I am not from Nevada. But I have a general law I always follow: It ain't illegal unless I get harrased.
 Law # 2 is: Don't get harrased, be sneaky as a black cat on a moonless night.


----------



## CALDIGR2 (Mar 22, 2009)

On private property, with permission, you are good to go. There is no legal digging on BLM, USFS, or Nevada State properties. If you are off the beaten path, do as you wish, but be aware that you may be watched from a great distance. It has happened to me while artifact walking in Churchill Co. Public lands are sneaky and very persistent in their "protection" of all things under their respective jurisdiction. How's that for an answer? I dig in NV all the time, but watch my trail and never let on what is happening. Don't ask, don't tell.


----------



## capsoda (Mar 22, 2009)

> an officer of land came buy and said I had to leave them because they were over 50 years old.


 
 That sounds odd that he would say that.
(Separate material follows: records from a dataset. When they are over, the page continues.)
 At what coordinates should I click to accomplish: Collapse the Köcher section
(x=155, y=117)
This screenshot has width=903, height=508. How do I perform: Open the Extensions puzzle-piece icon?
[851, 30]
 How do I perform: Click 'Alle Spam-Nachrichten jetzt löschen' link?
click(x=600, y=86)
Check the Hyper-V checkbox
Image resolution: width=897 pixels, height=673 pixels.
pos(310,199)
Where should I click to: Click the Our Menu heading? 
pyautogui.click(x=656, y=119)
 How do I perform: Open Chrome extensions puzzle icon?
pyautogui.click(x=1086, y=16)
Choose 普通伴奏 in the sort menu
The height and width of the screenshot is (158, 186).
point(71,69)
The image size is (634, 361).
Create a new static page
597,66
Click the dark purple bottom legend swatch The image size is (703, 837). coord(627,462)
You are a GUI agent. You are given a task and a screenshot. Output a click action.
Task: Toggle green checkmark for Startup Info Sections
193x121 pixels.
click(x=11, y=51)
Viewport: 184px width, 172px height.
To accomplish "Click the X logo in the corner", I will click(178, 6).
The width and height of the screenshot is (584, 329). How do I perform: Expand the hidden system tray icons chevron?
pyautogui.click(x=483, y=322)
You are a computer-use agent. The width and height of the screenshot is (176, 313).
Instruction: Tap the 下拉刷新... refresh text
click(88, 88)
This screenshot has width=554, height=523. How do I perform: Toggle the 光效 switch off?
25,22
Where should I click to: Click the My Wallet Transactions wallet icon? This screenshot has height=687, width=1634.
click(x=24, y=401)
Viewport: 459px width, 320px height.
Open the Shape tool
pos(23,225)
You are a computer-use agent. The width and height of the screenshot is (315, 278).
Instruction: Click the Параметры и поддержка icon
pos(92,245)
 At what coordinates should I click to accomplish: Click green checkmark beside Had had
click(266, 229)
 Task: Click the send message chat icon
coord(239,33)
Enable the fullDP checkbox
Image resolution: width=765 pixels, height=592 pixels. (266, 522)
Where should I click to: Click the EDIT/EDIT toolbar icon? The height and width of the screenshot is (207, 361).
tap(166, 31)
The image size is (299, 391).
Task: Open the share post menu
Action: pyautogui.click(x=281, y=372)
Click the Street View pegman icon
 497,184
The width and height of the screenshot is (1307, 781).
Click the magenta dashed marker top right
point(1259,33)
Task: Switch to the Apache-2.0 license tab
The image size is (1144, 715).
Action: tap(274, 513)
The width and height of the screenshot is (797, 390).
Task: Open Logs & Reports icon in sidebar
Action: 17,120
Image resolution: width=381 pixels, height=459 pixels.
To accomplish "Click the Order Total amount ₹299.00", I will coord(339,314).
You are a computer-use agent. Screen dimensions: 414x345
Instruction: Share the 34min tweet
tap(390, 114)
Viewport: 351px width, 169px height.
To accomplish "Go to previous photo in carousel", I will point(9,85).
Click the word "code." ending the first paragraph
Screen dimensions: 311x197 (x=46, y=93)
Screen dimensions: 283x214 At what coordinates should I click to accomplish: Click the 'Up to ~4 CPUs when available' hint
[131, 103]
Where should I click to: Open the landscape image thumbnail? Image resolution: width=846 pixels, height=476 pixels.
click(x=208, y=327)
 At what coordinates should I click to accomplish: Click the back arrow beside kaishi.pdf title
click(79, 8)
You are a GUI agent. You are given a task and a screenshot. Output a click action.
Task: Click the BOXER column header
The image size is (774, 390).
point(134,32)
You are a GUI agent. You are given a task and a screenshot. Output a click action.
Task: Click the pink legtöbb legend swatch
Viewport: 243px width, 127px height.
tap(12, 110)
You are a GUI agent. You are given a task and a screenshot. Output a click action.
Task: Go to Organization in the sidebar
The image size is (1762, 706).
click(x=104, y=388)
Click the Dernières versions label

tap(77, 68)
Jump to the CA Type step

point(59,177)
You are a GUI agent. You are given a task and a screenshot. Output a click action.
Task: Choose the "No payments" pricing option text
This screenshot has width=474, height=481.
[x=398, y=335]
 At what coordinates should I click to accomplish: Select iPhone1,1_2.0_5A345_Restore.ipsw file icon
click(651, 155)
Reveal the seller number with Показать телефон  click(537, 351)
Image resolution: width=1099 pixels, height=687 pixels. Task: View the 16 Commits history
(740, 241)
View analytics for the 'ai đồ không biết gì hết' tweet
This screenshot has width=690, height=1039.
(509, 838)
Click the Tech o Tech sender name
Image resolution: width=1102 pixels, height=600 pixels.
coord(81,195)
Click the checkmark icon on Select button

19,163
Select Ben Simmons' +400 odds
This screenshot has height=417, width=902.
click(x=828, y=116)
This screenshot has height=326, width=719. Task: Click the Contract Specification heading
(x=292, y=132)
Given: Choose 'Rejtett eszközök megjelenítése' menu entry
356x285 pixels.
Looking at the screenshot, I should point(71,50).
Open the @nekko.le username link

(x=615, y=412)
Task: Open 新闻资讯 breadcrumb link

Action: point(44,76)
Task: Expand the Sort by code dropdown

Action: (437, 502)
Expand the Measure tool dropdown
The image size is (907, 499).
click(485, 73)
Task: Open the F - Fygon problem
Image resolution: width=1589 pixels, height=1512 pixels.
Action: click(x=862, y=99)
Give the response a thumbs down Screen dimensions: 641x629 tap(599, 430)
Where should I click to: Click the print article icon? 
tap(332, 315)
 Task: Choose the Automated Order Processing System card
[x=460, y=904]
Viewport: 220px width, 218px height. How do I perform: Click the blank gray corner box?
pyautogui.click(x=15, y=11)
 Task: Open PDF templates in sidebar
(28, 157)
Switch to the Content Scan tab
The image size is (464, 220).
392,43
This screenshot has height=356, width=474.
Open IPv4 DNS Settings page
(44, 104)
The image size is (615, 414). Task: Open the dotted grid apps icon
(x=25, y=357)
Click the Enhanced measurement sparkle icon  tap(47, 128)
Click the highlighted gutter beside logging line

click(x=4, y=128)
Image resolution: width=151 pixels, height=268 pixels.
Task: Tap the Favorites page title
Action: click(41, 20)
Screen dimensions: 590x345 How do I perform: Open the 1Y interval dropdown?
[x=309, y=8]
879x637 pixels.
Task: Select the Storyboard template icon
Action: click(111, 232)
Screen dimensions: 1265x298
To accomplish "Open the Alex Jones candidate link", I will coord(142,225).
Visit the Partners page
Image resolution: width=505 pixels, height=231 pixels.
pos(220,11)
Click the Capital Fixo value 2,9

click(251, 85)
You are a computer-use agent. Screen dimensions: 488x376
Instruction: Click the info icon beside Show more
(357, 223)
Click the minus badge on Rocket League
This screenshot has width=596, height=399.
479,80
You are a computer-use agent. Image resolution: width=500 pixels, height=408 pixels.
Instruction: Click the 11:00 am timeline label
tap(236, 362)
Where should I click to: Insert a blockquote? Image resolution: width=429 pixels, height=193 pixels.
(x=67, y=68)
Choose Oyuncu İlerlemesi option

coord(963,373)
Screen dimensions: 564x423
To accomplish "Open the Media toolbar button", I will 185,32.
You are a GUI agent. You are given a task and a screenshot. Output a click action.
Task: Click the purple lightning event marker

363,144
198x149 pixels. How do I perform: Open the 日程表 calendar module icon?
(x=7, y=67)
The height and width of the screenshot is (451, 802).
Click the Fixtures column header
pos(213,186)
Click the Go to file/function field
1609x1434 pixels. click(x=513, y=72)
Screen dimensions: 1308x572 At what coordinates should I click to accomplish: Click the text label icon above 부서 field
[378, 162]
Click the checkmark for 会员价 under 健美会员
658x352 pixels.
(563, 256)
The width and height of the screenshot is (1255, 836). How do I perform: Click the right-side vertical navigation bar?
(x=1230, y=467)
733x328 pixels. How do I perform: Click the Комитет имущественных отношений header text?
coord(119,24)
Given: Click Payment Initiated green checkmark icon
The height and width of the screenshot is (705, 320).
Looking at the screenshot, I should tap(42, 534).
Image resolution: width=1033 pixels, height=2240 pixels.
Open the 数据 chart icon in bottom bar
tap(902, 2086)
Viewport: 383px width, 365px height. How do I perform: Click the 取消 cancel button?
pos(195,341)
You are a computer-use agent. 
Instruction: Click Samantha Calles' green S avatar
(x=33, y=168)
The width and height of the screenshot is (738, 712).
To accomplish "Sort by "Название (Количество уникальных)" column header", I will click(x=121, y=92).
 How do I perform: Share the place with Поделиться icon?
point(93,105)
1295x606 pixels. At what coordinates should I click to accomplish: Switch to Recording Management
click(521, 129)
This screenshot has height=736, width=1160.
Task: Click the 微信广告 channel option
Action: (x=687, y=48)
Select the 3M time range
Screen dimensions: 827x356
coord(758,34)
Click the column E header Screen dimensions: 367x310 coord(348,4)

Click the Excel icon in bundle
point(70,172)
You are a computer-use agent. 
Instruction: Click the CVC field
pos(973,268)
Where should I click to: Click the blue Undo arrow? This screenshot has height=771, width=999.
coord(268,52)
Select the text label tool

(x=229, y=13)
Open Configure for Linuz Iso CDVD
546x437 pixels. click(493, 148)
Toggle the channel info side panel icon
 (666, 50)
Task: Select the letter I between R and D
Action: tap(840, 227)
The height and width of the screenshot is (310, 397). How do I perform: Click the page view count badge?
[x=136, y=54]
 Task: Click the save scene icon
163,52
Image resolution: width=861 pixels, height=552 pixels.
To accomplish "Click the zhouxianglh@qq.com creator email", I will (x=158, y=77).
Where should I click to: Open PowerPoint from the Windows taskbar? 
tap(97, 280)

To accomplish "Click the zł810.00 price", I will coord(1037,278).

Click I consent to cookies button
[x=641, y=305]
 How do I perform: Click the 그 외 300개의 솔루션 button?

They must not be as strict out west as they are on the little spects of dirt that the feds watch over in the south if you so much as flip a leaf they are all over you like ants. Some years back a bottle buddy and I were looking around for  digging prospects in a wooded area that we hoped would be fruitful. We stoped and sat on a downed tree and broke out the water bottles. While sitting I picked up a stick and started sketching the trails I knew of in this area three federal ranger dudes came out of the woods and began to grill us about what we were digging up with the stick! The the nice ranger dudes gave us a free ride back to my truck and said good by and don't come back. It is that way in Northwest Florida and Southern Alabama. If you get caught taking bottles out of the Gulf, rivers, streams or lakes and ponds Alabama you are in big trouble because the state top the feds with have weird treasure act. They will take every piece of equipment you have including vehicles and put you in jail.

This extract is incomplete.